You then go around the circle and have each guest answer the question.
Play for 5 – 10 minutes, which should cover about 4 – 8 questions.
Halloween Questions for Young Children
This method is a good for teachers, youth group leaders or young children ages 3 to 7.
– Gather the kids around in a circle and have a teacher or leader read questions one by one and have each child answer them.
Simple one word answers or multiple choice questions work best. Examples Below
– What is your favorite candy?
– Do you have a Halloween Costume yet?
– Are you scared of spiders?
– If a witch knocked on your door, would you let her in, close the door or yell for Mom or Dad?
Halloween Questions for Kids ages 8 – 13
– The Halloween Questions can be more complex.
– Consider reducing the group size to 12 or less, we actually like breaking groups into 6 – 8 people because kids will stay focused and listen to the answers.
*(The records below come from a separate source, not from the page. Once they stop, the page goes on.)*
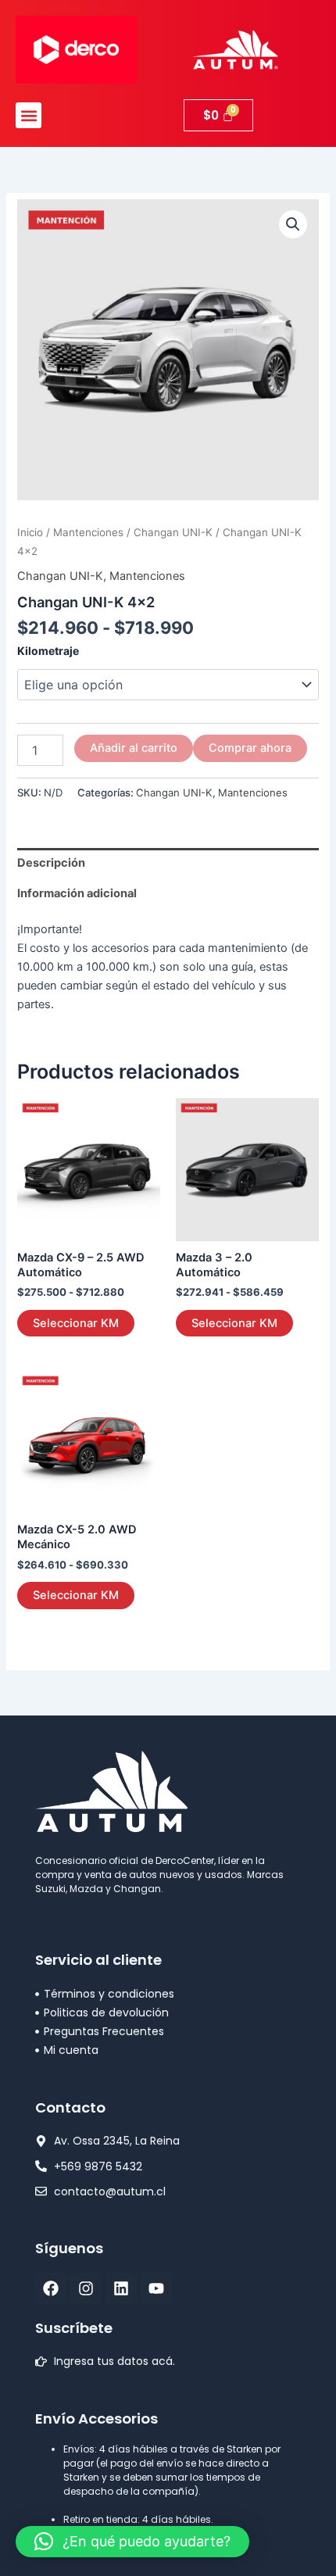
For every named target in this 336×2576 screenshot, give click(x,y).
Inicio (30, 532)
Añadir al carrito (133, 748)
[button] (28, 115)
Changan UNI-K (173, 532)
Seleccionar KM (76, 1323)
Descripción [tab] (51, 863)
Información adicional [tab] (77, 893)
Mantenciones (88, 532)
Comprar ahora (250, 748)
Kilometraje (48, 650)
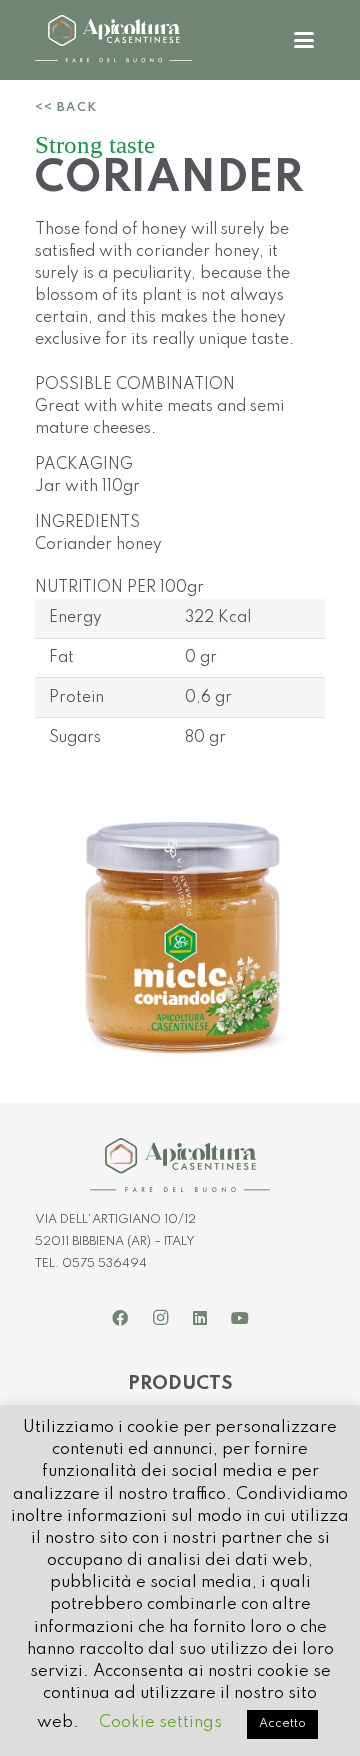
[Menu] (304, 40)
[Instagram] (160, 1318)
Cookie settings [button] (160, 1722)
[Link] (113, 40)
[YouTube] (240, 1318)
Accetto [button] (282, 1724)
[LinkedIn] (200, 1318)
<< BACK (66, 107)
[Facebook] (120, 1318)
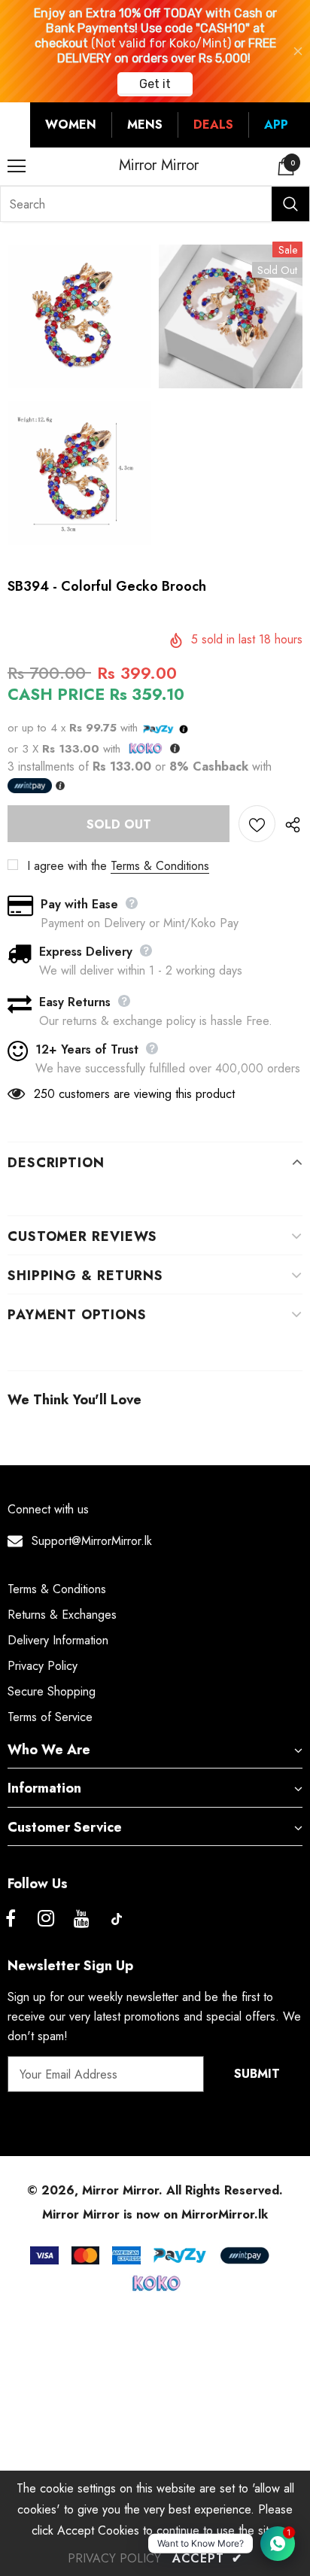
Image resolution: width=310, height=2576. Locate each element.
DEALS (213, 124)
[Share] (288, 824)
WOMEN (70, 124)
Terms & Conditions (160, 865)
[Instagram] (45, 1919)
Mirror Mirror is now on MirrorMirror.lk (155, 2214)
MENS (145, 124)
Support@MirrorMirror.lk (92, 1541)
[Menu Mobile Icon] (17, 166)
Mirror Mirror (159, 166)
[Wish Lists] (257, 823)
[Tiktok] (116, 1919)
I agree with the (67, 865)
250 (44, 1093)
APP (276, 124)
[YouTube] (81, 1919)
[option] (79, 397)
– If at a party, turn out the lights or dim the room and pass a flashlight to the person who is answering the questions.
Sample Halloween Questions for Kids ages 8 – 13
– What was your favorite Halloween costume?
– Do you believe in ghosts?
– Would you eat a cricket? (bug or some other gross item?)
– Have you ever walked into a spider web? If yes, where?
– What scares you the most?
Note: If the kids are into Harry Potter or other book or movie series ask a few questions concerning that topic.
– What house would you like to be in at Hogwarts?
Halloween Questions for Teenagers and Adults
For adults and teens groups from 6 – 12 people work really well. If you have a large group split guests to play the game.
Also you can create some basic Halloween questions and then ask each guest to write down two questions. (One per piece of paper) Then review their questions and toss any that are inappropriate or repeats and mix up yours and your guests.
Give each table or group a set of questions and one by one let they pull a question out of the bowl or hat and answer it.
Sample Halloween Questions for Adults and Teens
– Have you ever pulled a Halloween Trick, if Yes what was it?
– If you attend a Haunted House or Hayride, you can ask. What was the scariest put of Halloween Horror Nights?
– What was you best Halloween costume?
– In the movie Alive, a plane crashes and survivors resort to cannibalism to survive. Do you think you could be a cannibal?
Version Two: Halloween Questions find the Answers
Another way to play Halloween questions is to create a sheet of 10 – 15 questions and have guests go around and ask other guests questions about Halloween, fears and fun.
You can play this two ways:
1. Do generic Halloween questions and have quests spend 5 – 10 minutes mingling to find answers.
Use some questions from above but also create ones like these:
– Who has dressed up as a Star Wars character for Halloween?
– (If you know a story add a fun one like) Who has been thrown out / asked to leave Halloween Horror Nights?
– Who has been on a Haunted Hayride?
– Who has taken Halloween candy from their kids Halloween stash?
Once time is up, pull everyone back to one room review each question, see if people got answers, get answers and then ask everyone who has done that to raise their hand. Then move on to the next question.
2. Specific Halloween Questions with Just One Correct Answer
Ask your guests to each submit some facts about Halloween like most embarrassing costume, ever arrested on Halloween, favorite Halloween costumes, favorite Halloween event, city where they had the best Halloween, did you ever win a Halloween costume contest and if yes what were you, etc…
Then when you get the responses, you create a question for each person attending. This only works if the answers are very specific.
List all the questions and hand out to all the guests at one time, give everyone 5 – 10 minutes to mingle and try and find the answer to each question. You can also end the game as soon someone thinks they have all the answers.
When time is up, review the questions and answers and the person with the most correct wins. It is a great way to mingle and learn about some unique facts about friends and family.